[Recorded data]
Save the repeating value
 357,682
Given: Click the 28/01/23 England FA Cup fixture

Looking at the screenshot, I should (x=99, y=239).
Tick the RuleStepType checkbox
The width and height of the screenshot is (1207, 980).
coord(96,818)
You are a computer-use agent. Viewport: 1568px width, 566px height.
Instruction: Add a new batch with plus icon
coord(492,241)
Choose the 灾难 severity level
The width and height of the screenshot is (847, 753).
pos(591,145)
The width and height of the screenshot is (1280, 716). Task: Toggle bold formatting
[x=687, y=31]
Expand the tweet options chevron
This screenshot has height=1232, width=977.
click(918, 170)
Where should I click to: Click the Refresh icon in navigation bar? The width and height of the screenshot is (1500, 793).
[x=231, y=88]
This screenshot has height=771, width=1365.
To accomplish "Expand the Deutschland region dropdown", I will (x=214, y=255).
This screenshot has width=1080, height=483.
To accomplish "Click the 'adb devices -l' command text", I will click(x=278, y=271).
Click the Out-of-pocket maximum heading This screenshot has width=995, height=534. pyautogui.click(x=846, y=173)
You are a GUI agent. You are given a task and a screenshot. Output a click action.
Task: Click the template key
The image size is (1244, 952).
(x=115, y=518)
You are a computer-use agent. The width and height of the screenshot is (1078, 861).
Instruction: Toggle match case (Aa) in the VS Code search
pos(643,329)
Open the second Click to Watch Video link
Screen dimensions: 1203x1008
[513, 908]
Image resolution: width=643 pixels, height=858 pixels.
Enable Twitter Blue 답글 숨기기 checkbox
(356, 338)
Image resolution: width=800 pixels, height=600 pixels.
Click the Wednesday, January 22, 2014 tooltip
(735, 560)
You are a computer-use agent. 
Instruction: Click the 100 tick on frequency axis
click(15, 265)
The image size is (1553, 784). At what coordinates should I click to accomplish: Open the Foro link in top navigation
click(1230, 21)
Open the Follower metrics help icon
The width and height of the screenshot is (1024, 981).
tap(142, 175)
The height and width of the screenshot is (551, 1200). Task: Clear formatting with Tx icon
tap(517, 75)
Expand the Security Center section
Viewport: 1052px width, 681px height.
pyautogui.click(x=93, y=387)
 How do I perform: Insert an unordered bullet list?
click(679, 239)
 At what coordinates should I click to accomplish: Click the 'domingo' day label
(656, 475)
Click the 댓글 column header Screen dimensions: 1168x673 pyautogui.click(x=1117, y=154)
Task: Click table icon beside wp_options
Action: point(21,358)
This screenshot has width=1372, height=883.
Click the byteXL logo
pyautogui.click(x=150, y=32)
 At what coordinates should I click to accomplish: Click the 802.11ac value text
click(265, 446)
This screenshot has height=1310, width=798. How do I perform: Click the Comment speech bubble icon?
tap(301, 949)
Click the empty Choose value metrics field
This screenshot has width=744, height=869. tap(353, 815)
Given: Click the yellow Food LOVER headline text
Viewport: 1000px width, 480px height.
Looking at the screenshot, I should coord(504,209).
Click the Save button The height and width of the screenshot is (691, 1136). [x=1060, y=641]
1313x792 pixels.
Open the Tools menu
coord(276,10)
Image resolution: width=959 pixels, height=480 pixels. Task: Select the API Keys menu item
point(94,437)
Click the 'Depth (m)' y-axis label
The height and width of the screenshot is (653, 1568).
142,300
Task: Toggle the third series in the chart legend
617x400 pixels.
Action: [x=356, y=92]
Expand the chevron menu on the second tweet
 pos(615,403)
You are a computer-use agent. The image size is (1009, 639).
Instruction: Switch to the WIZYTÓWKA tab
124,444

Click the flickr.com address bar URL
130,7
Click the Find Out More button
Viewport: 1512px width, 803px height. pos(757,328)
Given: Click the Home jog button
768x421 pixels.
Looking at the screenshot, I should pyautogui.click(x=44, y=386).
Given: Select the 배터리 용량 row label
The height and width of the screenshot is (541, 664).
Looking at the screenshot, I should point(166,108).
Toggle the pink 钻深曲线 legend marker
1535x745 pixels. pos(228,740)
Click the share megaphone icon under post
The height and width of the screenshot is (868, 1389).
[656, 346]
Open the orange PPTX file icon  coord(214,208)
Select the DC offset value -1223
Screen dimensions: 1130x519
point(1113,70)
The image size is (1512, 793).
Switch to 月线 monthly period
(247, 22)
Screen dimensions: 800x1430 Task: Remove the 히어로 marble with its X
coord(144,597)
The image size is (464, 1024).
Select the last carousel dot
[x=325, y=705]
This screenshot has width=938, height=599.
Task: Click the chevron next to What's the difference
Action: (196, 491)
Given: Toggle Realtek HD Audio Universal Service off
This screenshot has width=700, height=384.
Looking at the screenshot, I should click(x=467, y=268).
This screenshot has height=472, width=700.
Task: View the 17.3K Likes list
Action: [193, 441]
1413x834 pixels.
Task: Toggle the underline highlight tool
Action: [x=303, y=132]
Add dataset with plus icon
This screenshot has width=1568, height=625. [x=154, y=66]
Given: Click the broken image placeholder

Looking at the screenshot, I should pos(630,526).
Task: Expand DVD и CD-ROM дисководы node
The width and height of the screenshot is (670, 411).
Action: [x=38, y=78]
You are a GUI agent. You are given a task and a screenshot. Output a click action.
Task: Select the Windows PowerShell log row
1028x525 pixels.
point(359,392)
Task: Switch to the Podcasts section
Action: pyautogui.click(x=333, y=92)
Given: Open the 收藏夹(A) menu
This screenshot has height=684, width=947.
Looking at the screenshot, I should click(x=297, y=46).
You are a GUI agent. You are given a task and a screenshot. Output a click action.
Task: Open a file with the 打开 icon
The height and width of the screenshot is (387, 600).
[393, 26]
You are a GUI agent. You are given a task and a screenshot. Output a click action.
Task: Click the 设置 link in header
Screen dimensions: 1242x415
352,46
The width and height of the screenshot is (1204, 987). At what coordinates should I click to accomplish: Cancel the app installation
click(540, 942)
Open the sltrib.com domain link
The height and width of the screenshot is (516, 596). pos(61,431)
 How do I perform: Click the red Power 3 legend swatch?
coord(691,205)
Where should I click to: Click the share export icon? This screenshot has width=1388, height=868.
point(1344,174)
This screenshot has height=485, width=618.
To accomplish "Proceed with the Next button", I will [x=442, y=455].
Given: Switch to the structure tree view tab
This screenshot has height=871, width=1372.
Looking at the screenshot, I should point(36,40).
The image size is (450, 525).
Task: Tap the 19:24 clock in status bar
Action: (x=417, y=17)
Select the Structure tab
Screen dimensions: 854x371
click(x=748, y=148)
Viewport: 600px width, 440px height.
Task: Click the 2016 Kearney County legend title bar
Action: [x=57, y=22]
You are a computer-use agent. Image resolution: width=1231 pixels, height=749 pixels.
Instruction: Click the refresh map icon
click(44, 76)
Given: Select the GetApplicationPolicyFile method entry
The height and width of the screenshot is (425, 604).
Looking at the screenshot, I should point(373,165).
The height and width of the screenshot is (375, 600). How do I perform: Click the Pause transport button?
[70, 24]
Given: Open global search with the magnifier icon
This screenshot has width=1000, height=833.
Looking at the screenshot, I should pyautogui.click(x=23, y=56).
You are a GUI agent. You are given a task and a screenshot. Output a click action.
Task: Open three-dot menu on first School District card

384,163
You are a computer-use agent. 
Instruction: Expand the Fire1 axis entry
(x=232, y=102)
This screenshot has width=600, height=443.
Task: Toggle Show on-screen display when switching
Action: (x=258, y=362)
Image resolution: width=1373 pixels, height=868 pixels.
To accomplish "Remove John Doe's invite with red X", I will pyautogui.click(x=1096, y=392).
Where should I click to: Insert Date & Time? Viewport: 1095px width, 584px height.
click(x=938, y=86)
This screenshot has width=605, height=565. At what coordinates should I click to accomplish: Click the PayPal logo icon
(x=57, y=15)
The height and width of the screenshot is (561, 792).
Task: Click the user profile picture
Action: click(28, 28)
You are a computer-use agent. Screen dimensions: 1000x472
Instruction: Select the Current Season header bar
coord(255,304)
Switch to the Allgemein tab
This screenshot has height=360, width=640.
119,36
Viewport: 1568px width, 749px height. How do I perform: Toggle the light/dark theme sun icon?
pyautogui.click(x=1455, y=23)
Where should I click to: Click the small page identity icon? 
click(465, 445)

▶ **ABOUT THIS TASK**
Give the number of lines in the data above that contain the word "will", with no accompanying text.

▶ **SOLVED EXERCISE**
4